Poseck auf Abstand zur AfD
In dieser Lage bekräftigte Innenminister Roman Poseck (CDU) zwar die Kritik der Union an dem ihrer Meinung nach unzureichenden neuen Modell der Bundesregierung. Allerdings ging er gleichzeitig auf Abstand zur AfD.
"Ich erkenne ausdrücklich an, dass sich die meisten Menschen, die zu uns gekommen sind, rechtschaffen verhalten", sagte Poseck. Das sei der "große Unterschied" angesichts "verwerflicher Remigrationsfantasien" der AfD. Viele Migranten leisteten einen "wertvollen Beitrag für unser Land".
Dennoch hält Poseck es für geboten, die Themen innere Sicherheit und Einwanderung zu verknüpfen. "Ungezügelte Migration ist ein Sicherheitsrisiko", sagte der CDU-Politiker.
Forderung nach "Stoppschild an der Grenze"
Die von Bundesinnenministerin Nancy Faeser (SPD) angeordneten Grenzkontrollen bewertete Poseck zwar als "wichtigen Schritt". Die gleichzeitig ins Gespräch gebrachten "Auffanglager an Grenzen" sehe er jedoch kritisch. Bei hohem Aufwand brächten sie nicht die erforderliche Entlastung. Zudem sei es praktisch und rechtlich nicht leicht, Menschen so festzuhalten.
Stattdessen warb der hessische Innenminister dafür, Flüchtlinge aus sicheren Drittstaaten schon an der Grenze abzuweisen. "Wir müssen das Stoppschild an die Grenze und nicht dahinter stellen", rief Poseck.
Solche Zurückweisungen hält Poseck für rechtlich zulässig, da das sogenannte Dublin-Verfahren innerhalb der EU nicht funktioniere.
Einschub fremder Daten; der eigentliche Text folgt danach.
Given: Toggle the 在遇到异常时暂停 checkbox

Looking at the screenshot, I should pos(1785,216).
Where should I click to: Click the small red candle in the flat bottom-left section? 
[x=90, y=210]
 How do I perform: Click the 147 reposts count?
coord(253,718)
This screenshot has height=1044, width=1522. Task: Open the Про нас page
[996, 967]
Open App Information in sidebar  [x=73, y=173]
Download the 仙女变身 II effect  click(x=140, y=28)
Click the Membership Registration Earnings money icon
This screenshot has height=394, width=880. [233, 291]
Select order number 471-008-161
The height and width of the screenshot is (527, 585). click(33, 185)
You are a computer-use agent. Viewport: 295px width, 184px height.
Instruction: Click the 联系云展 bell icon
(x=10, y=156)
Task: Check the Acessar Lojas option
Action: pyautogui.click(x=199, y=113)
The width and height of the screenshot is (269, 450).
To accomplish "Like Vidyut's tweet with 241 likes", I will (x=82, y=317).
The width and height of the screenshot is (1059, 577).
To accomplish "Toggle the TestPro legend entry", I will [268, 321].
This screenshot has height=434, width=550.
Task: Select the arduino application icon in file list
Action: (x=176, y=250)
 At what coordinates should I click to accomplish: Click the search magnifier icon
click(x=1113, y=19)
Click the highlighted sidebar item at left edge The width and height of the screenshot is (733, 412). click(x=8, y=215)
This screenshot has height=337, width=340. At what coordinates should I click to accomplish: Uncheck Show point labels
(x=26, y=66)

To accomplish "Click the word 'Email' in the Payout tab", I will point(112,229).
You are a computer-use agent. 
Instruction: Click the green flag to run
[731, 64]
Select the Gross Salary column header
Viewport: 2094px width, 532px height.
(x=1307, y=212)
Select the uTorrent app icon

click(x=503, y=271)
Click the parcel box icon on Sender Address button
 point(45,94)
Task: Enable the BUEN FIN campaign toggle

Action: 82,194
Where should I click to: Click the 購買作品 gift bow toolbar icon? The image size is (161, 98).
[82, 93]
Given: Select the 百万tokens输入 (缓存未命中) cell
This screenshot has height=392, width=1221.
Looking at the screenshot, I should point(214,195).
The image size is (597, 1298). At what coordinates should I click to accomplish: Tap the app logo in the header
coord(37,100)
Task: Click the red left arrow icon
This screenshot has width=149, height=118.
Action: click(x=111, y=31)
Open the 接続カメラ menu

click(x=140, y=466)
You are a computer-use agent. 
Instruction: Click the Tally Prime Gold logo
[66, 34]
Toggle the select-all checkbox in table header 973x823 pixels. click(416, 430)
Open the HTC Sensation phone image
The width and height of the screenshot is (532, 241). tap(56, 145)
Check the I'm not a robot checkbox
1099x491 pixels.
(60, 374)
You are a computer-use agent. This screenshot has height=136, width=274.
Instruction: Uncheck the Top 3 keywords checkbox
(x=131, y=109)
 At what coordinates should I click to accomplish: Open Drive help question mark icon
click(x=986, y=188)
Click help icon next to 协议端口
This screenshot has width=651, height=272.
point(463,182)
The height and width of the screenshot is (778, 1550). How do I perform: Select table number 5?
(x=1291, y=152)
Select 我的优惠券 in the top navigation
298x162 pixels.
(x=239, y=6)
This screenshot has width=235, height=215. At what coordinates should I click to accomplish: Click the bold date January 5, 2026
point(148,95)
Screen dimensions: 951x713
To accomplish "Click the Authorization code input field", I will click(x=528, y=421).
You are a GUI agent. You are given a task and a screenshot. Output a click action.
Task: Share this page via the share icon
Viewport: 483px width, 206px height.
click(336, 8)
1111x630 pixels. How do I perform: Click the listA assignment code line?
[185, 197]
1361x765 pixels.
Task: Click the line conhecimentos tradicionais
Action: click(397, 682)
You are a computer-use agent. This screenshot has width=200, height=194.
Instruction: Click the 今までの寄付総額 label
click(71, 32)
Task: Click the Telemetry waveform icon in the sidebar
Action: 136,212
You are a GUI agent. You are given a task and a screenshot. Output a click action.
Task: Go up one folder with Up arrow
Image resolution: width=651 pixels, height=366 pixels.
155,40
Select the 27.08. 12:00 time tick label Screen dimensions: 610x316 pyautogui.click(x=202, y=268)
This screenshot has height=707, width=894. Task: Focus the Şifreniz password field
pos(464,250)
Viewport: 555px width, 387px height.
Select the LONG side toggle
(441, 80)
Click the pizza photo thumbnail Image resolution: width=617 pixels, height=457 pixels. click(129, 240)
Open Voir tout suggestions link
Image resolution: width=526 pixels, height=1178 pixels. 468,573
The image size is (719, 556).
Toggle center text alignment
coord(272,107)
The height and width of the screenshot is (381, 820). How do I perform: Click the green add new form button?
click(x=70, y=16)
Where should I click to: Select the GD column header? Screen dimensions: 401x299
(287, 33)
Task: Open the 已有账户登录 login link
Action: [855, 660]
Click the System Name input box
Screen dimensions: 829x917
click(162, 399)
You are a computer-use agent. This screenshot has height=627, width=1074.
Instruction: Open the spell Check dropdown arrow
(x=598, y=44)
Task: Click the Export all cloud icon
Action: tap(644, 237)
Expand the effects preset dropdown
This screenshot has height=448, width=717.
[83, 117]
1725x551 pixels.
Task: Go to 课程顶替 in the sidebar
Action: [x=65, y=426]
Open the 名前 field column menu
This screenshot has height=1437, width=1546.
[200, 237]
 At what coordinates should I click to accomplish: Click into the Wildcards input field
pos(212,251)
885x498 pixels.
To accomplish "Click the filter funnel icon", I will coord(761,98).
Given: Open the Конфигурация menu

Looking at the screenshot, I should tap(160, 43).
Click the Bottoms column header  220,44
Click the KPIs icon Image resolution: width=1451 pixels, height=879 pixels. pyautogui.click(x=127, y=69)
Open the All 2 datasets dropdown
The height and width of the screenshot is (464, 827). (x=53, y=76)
Mit dem Dublin-Verfahren wird festgestellt, welches europäische Land für ein Asylverfahren zuständig ist. Oft ist das jener Staat, auf dessen Gebiet Schutzsuchende zuerst Europa betreten haben.
Bundesinnenministerin Faeser hatte angeordnet, dass es ab Montag an allen Landgrenzen stationäre Kontrollen geben soll. Das betrifft Frankreich, Dänemark, Belgien, die Niederlande und Luxemburg. An den Grenzen zu Österreich, Polen, Tschechien und der Schweiz gibt es solche Kontrollen bereits. Sie sind im Schengen-Raum eigentlich nicht vorgesehen.
AfD fühlt sich bestätigt
Mit Blick auf das Attentat von Solingen betonte Poseck, Hessen sei bereits eines der sichersten Bundesländer und durch mehr Polizeipräsenz noch sicherer geworden.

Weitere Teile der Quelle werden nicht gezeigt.